# Farmall H float



## wildcatkit52 (Apr 10, 2011)

I was using one of my dad's old tractors the other day and it started running really rich. It seemed like a "stuck float" situation.

Upon inspection it was obvious that the float was cracked and full of fuel.

I have seen a few things online after searching in which people had soldered the float. How well does this work? 

This one has two rather large cracks that intersect like a T and I am not sure that soldering would be a good idea.
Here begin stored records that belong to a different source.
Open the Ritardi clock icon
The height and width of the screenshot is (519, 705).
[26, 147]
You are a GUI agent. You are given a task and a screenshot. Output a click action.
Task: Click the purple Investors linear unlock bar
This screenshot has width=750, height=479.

That being said, is there a good place to get a float that doesn't cost $20+???

Thanks!


----------



## Country Boy (Mar 18, 2010)

I have tried soldering floats, but never had any luck. You have to make sure every last drop of fuel is out of the float first, and there is always the danger of igniting the vapor inside. You might be able to get a rebuild kit for that carb from a store like Tractor Supply. An aftermarket one should work fine.


----------



## wildcatkit52 (Apr 10, 2011)

Yeah... I went ahead and ordered a new float. $21.48 isn't much when it is the difference in a working tractor or a yard ornament. It just seemed like a lot for a little thing like the float!


----------



## Country Boy (Mar 18, 2010)

Hell, $22 isn't bad at all for a float. I had to order one for an Onan engine in an old Case 440 garden tractor, and it was over $70. Its almost the same as the one in your H, but just different enough that it won't work.


----------